CF1466E Apollo versus Pan

Only a few know that Pan and Apollo weren't only battling for the title of the GOAT musician. A few millenniums later, they also challenged each other in math (or rather in fast calculations). The task they got to solve is the following: Let $ x_1, x_2, \ldots, x_n $ be the sequence of $ n $ non-negative integers. Find this value: $ $$$\sum_{i=1}^n \sum_{j=1}^n \sum_{k=1}^n (x_i \, \& \, x_j) \cdot (x_j \, | \, x_k) $ $

Here $ \\& $ denotes the bitwise and, and $ | $ denotes the bitwise or.

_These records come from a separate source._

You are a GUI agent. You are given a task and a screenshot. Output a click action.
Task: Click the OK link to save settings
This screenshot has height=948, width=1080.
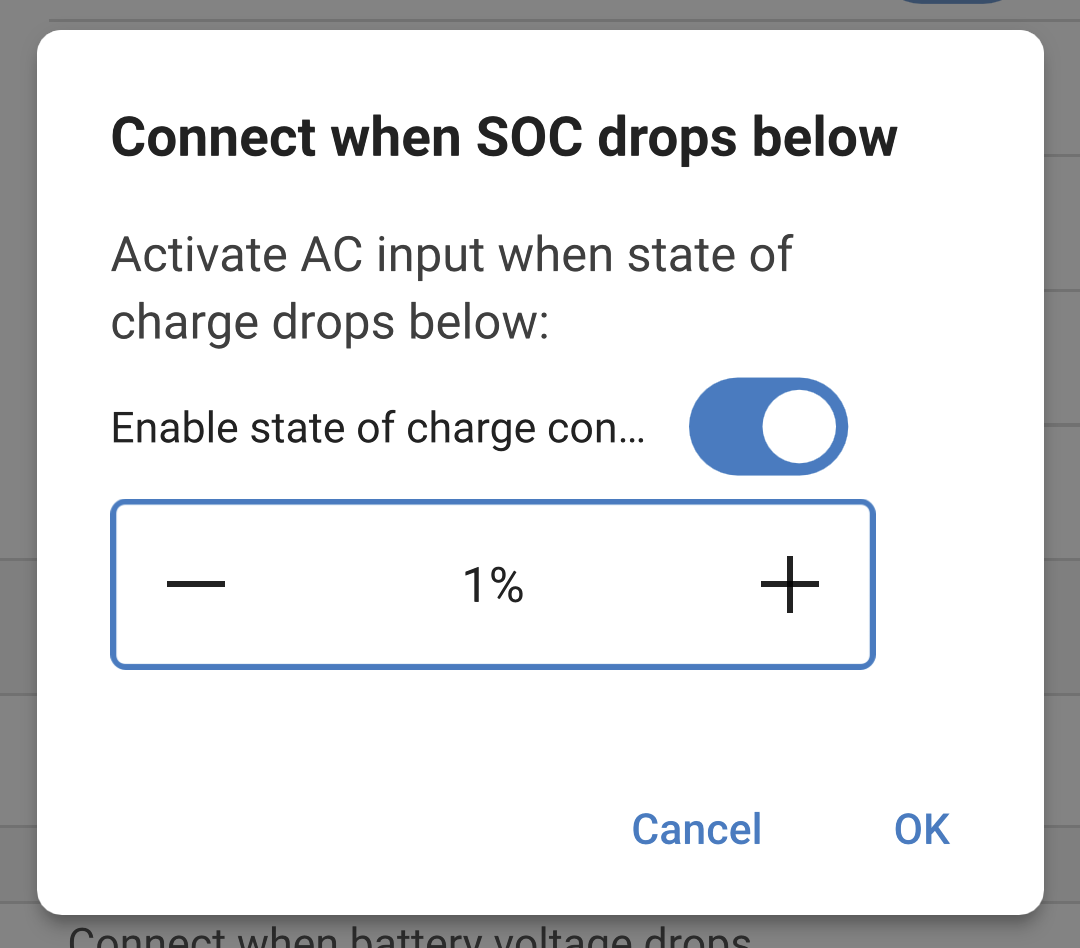(921, 829)
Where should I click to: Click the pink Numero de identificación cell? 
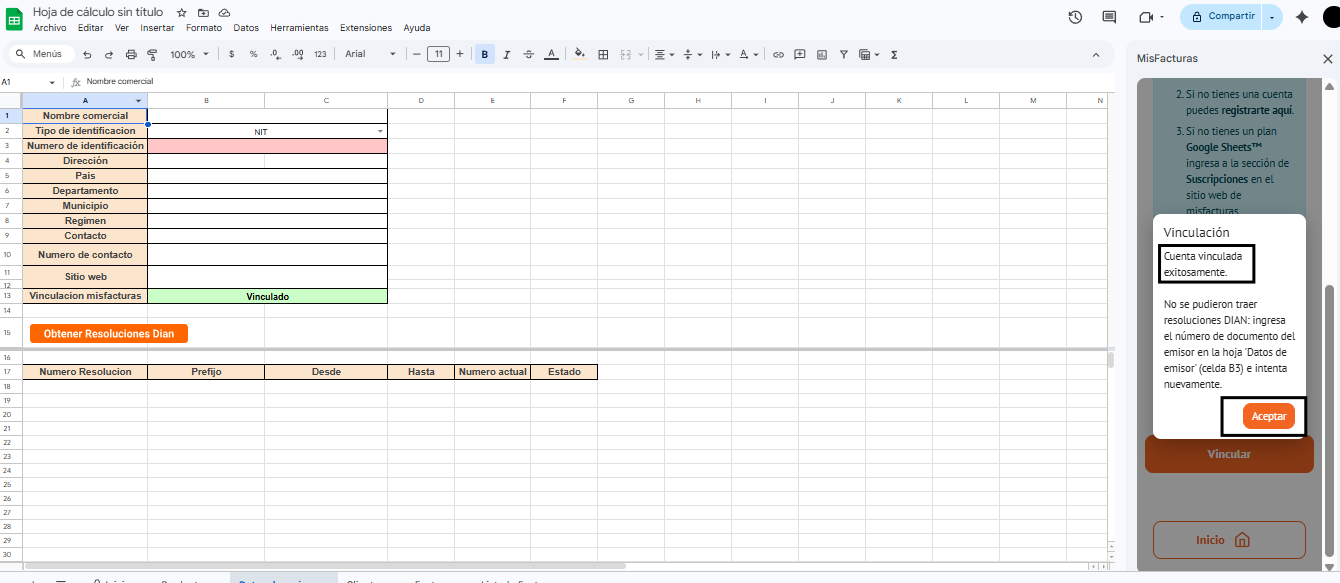(267, 146)
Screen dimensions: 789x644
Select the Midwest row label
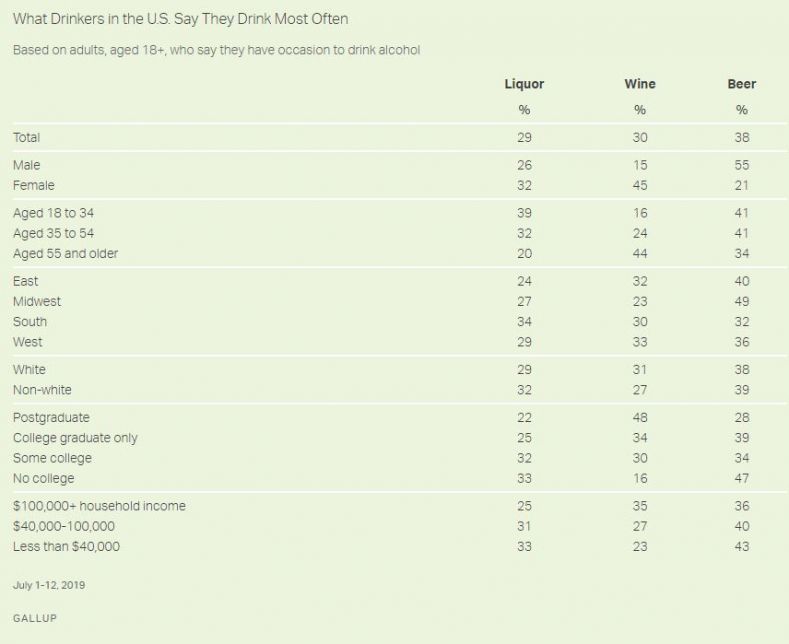coord(37,301)
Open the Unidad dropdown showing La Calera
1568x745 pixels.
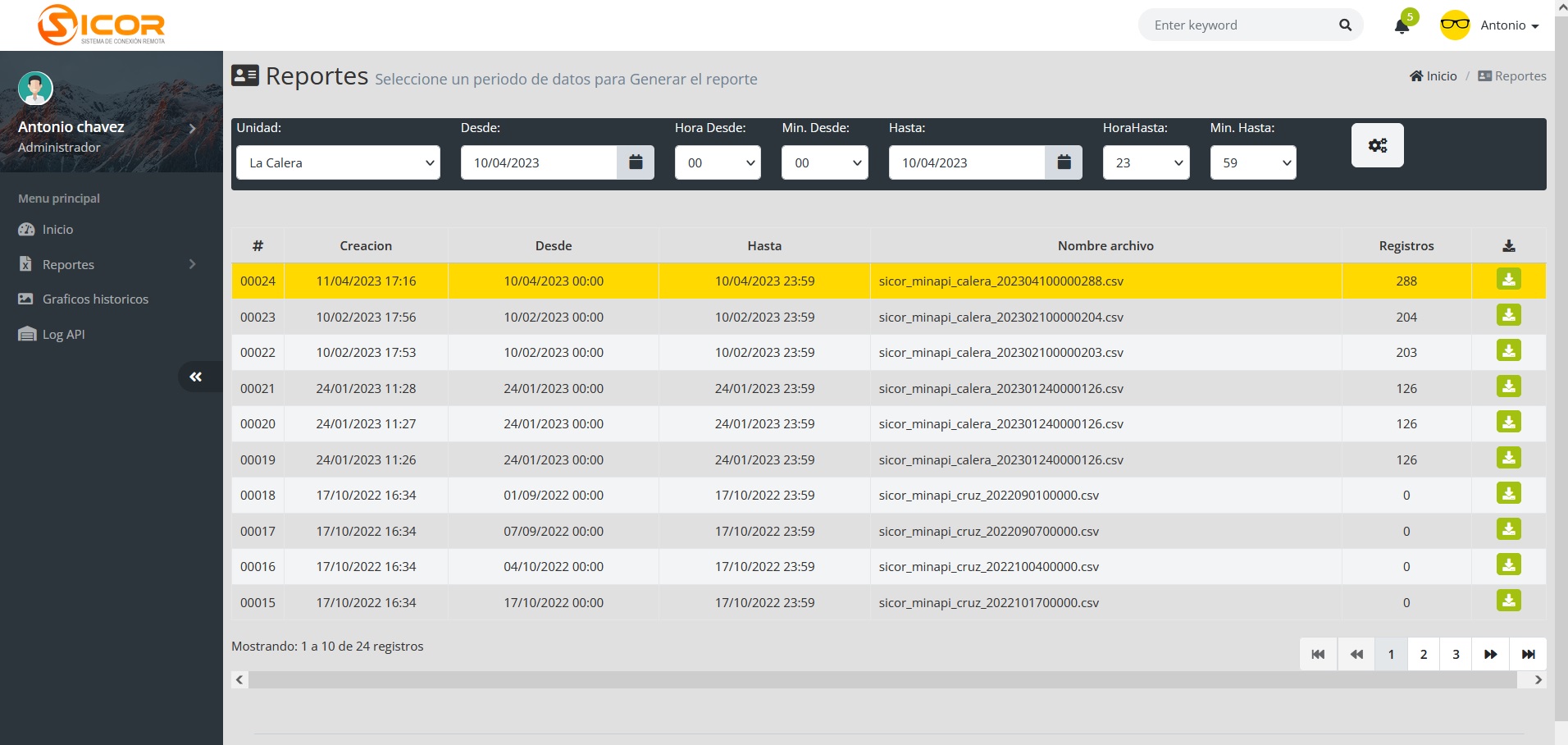(x=338, y=162)
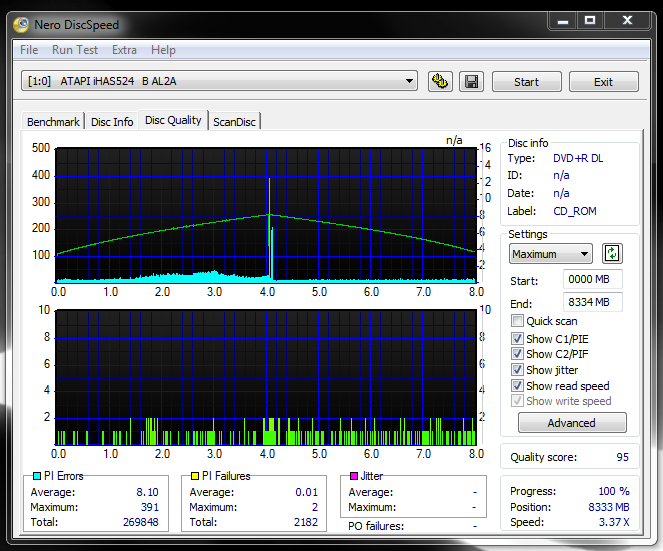
Task: Click the save (floppy disk) icon
Action: tap(470, 82)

Pan and Apollo could solve this in a few seconds. Can you do it too? For convenience, find the answer modulo $ 10^9 + 7$$$.

The first line of the input contains a single integer $ t $ ( $ 1 \leq t \leq 1\,000 $ ) denoting the number of test cases, then $ t $ test cases follow. The first line of each test case consists of a single integer $ n $ ( $ 1 \leq n \leq 5 \cdot 10^5 $ ), the length of the sequence. The second one contains $ n $ non-negative integers $ x_1, x_2, \ldots, x_n $ ( $ 0 \leq x_i < 2^{60} $ ), elements of the sequence. The sum of $ n $ over all test cases will not exceed $ 5 \cdot 10^5 $ .

Print $ t $ lines. The $ i $ -th line should contain the answer to the $ i $ -th text case.